Communications Priority

  • Mayday radio traffic supersedes all other fireground communications.
  • If a firefighter cannot transmit due to conditions or a failing radio, PASS activation alone is treated as a Mayday until accounted for.
  • Command may order a channel change to a dedicated Mayday channel to preserve tactical comms; this decision is made only after initial Mayday information is received.

Termination of Mayday Status

  1. Mayday is terminated only by the IC, only after the affected firefighter is accounted for, extricated to a safe area, and evaluated by EMS.
  2. Termination is announced by radio on the tactical channel.
  3. A PAR is conducted after termination.
  4. The incident is subject to a mandatory post-incident review regardless of outcome.

Training Requirements

  • All members receive initial Mayday training during onboarding and annual refresher training thereafter.
  • Training includes hands-on Mayday declaration, LUNAR reporting, self-survival skills (consumption management, reduced-profile maneuvers, wall breaches, window bails with a hose), and SCBA entanglement drills.

(Data drawn from a collection)
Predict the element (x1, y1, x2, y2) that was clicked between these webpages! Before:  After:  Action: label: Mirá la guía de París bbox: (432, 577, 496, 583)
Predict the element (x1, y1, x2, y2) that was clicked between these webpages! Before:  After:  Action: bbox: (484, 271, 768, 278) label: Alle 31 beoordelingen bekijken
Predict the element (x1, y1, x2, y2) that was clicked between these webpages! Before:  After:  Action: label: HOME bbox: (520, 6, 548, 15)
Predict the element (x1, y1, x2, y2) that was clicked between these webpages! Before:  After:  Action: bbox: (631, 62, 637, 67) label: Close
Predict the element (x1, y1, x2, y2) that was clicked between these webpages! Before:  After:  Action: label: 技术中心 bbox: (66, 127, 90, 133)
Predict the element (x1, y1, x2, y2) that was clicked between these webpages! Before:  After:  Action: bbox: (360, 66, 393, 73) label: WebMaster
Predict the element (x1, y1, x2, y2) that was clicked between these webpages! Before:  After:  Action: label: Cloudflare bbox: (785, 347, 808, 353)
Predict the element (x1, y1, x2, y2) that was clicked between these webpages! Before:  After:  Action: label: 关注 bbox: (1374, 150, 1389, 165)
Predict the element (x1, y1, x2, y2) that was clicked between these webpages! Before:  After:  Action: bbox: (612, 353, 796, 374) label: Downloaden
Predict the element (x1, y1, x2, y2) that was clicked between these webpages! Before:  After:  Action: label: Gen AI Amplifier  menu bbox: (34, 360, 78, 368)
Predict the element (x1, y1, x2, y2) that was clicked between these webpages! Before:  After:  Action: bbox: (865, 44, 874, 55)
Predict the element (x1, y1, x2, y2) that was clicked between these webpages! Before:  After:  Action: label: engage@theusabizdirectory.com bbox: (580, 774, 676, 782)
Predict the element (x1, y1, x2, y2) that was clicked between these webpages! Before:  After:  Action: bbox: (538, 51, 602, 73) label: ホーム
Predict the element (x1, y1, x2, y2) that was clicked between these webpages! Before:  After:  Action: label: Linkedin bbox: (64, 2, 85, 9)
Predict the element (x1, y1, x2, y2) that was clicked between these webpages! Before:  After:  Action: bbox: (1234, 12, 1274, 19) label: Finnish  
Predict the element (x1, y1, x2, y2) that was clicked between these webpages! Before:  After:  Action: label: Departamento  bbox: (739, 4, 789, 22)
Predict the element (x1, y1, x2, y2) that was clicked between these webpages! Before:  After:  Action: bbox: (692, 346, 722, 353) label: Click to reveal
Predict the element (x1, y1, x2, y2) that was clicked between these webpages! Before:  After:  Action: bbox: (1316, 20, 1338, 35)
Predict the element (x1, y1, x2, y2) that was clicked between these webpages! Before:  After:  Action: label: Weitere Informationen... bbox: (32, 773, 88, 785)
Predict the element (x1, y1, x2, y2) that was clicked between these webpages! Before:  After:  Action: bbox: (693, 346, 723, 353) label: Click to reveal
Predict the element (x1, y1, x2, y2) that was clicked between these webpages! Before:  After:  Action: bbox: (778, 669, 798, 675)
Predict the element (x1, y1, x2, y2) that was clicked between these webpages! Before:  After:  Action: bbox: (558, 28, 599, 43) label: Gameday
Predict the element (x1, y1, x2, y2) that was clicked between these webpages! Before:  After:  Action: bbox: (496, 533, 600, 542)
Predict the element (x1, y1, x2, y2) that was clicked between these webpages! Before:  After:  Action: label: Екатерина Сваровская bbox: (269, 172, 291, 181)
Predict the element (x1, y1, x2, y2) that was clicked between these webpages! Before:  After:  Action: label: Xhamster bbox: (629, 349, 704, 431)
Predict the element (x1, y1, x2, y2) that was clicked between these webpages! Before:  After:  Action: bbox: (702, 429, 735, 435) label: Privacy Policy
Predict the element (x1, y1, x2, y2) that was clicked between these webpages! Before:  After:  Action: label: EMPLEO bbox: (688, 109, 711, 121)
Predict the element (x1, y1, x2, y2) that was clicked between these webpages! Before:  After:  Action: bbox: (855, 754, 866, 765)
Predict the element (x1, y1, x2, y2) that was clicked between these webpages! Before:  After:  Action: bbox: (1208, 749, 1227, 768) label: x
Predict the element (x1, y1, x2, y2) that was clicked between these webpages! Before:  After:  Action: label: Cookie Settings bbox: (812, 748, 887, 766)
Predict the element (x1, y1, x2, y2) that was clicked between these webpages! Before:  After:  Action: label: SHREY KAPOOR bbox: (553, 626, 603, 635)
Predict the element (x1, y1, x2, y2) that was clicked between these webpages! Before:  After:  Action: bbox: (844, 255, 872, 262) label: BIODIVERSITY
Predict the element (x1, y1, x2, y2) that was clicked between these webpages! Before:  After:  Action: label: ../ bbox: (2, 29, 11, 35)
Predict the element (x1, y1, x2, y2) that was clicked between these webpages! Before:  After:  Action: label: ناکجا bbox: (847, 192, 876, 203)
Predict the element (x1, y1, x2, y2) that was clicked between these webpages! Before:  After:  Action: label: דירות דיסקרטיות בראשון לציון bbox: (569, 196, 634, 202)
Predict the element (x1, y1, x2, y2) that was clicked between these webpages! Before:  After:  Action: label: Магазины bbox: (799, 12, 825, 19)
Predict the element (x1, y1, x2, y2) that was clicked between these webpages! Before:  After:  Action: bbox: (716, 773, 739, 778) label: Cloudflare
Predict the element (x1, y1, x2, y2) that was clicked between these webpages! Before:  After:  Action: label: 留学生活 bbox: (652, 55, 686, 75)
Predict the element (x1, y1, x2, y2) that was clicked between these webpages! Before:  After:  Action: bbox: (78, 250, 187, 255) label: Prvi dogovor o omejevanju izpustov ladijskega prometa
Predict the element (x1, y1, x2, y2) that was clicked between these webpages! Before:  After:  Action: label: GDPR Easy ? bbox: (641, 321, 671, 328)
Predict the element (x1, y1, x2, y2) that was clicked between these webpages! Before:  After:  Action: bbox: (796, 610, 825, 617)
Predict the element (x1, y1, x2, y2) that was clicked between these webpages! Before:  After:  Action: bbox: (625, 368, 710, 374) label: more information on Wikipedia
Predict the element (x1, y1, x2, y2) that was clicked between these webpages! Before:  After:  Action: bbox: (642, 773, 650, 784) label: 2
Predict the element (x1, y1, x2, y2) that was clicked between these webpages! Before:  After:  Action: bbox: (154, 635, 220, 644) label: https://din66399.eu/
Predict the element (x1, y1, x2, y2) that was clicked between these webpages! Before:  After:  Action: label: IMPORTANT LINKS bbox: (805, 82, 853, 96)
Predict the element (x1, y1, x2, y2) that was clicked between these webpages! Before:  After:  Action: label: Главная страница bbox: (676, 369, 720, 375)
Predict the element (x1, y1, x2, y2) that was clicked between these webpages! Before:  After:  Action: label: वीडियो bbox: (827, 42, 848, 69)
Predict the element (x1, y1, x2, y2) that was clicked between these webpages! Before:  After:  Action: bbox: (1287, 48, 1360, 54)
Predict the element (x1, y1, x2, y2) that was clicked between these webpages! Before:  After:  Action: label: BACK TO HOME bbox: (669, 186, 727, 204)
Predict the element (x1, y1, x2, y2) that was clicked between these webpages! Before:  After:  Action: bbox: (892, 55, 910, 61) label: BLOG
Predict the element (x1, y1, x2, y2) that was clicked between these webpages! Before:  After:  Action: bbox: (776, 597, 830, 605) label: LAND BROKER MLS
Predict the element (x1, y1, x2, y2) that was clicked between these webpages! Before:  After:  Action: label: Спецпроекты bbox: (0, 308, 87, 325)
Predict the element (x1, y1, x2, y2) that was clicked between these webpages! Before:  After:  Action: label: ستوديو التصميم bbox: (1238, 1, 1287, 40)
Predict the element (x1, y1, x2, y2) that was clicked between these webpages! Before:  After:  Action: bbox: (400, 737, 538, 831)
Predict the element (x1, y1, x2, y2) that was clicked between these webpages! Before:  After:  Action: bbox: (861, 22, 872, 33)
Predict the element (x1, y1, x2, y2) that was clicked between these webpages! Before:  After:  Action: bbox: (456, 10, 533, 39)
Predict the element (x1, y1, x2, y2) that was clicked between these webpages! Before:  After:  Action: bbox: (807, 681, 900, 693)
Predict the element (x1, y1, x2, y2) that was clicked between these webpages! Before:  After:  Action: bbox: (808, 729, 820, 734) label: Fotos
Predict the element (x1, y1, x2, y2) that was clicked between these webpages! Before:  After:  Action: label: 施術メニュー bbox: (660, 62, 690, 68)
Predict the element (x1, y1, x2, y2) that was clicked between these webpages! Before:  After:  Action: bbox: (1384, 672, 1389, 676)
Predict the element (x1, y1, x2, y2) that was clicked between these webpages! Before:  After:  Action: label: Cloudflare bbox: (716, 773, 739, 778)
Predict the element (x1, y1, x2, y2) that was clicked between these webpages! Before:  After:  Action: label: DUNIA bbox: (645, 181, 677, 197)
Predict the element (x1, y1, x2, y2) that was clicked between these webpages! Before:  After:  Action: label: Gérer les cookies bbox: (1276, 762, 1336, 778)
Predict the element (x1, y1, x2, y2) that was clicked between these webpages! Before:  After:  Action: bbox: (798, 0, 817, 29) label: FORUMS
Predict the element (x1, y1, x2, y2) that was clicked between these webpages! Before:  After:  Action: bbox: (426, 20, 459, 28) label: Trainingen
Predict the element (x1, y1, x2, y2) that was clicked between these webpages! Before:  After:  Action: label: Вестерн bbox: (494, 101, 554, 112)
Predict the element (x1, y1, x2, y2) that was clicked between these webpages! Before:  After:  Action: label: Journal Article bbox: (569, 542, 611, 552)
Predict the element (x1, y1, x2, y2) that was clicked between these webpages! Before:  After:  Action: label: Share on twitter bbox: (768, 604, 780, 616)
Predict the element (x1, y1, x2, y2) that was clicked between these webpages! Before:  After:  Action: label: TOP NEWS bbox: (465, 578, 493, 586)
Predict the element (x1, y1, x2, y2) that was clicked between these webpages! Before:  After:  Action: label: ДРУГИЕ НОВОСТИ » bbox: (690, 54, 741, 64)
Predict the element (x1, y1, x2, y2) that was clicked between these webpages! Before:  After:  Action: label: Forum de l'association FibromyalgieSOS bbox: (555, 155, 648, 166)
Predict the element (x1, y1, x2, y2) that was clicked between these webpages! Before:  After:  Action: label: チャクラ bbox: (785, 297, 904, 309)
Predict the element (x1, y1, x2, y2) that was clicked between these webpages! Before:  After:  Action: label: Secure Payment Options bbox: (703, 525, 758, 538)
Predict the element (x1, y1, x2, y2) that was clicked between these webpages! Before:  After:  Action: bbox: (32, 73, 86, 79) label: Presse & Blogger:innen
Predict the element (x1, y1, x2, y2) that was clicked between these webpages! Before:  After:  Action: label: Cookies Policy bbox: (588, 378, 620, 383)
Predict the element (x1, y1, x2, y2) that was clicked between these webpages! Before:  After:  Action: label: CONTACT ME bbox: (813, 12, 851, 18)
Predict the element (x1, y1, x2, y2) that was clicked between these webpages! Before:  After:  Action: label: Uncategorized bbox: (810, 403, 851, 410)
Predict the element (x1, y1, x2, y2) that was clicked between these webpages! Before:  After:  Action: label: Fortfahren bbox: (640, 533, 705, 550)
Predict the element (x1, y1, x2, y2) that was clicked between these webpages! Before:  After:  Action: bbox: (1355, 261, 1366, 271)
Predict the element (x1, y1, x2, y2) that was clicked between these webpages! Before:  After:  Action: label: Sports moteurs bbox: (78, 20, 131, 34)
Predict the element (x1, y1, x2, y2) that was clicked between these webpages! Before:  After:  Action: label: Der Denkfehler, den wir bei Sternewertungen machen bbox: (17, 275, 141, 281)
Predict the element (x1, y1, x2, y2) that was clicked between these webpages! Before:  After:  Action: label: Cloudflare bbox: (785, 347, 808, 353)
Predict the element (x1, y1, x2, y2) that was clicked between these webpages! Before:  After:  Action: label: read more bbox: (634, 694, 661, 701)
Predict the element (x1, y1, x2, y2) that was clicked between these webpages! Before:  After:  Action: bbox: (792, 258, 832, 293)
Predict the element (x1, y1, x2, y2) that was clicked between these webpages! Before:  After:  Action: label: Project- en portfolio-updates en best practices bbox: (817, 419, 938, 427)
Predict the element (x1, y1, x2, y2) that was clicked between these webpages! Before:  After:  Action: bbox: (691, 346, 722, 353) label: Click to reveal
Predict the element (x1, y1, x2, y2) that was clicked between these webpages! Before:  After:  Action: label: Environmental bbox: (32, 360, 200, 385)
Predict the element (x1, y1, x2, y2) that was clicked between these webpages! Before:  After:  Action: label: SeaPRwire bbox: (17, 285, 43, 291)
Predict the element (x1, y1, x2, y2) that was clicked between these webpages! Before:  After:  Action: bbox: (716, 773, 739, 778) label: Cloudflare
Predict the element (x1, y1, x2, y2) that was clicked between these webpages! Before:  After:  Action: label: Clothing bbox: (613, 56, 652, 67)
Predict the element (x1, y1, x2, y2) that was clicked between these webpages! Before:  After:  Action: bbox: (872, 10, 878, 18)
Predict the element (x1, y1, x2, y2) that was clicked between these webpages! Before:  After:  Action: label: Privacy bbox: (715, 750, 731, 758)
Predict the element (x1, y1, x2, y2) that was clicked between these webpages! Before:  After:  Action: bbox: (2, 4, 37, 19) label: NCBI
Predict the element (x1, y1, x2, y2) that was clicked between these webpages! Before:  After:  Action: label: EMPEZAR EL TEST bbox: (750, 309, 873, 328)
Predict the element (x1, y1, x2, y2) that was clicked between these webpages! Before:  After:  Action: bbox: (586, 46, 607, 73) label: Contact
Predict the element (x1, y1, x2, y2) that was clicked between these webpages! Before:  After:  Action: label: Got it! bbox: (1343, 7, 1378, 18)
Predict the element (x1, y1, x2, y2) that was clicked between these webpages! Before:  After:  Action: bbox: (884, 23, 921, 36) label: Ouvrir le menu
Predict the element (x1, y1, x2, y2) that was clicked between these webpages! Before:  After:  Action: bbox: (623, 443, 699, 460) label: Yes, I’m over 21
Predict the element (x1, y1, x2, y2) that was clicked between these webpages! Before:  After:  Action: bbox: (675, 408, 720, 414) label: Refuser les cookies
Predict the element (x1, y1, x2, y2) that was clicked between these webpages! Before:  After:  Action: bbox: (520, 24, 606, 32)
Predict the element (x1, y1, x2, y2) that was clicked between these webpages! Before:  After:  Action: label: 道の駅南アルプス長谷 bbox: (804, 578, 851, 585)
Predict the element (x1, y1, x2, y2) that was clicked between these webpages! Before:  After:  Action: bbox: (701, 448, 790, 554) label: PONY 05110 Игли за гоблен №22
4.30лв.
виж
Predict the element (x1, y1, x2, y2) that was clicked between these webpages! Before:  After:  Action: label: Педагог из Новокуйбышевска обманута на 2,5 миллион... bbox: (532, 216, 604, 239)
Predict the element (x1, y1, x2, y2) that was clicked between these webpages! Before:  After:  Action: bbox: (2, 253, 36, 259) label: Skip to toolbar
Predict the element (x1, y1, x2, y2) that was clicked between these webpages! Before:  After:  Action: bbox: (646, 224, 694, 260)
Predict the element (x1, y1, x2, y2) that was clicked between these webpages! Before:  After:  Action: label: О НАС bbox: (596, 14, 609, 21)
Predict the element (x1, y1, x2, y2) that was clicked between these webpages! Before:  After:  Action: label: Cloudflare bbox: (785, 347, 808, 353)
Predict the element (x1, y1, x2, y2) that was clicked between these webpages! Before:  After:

▸ REQUIREMENT 1:
Answer these questions from the Mayday procedure text.
(a) Who is allowed to terminate a Mayday?
(b) What is treated as a Mayday when a firefighter cannot transmit?
(c) When do members receive their initial Mayday training?
▸ REQUIREMENT 2: Carry the Mayday procedure text forward from its last line.
The records have no role in any of this.

▸ EXPECTED OUTPUT 1:
(a) The IC.
(b) PASS activation alone, until the firefighter is accounted for.
(c) During onboarding.

▸ EXPECTED OUTPUT 2:
  • IC / Company officer training includes receiving a Mayday, conducting PAR, and managing dual fire/rescue operations.
  • Training is documented in each member's training record with date, instructor, skills covered, and competency verification.

Post-Incident Review

Every Mayday incident — actual or training — is debriefed. The review covers: circumstances leading to the Mayday, adequacy of the declaration, effectiveness of the response, communication quality, and lessons to be integrated into training and tactical doctrine. A written report is maintained in the department's incident review file indefinitely.

References

  • NFPA 1407Standard for Training Fire Service Rapid Intervention Crews
  • NFPA 1500Standard on Fire Department Occupational Safety, Health, and Wellness Program
  • NFPA 1561Standard on Emergency Services Incident Management System and Command Safety
  • IAFF / IAFC Fireground Survival ProgramCurriculum reference for self-survival techniques
  • Project MaydayResearch and doctrine on Mayday prevention and response (projectmayday.net)

Adapt this template

Before this template becomes your department's policy, review the following items and adjust accordingly. Anything else that does not match your operation should be updated as well.

  • Confirm your department's LUNAR (or GRAB-LAP, or other) reporting acronym — stay consistent with your mutual-aid partners.
  • Update the Dispatch section with your actual dispatch center's Mayday protocol.
  • Add a department-specific Mayday resource matrix (typically: additional alarm, additional RIT, medical/ambulance, chief, PIO, chaplain/CISM).
  • Align this guideline with your RIT SOG — the two must reference each other and not contradict.

Adoption signature

Adopted by (Name, Rank)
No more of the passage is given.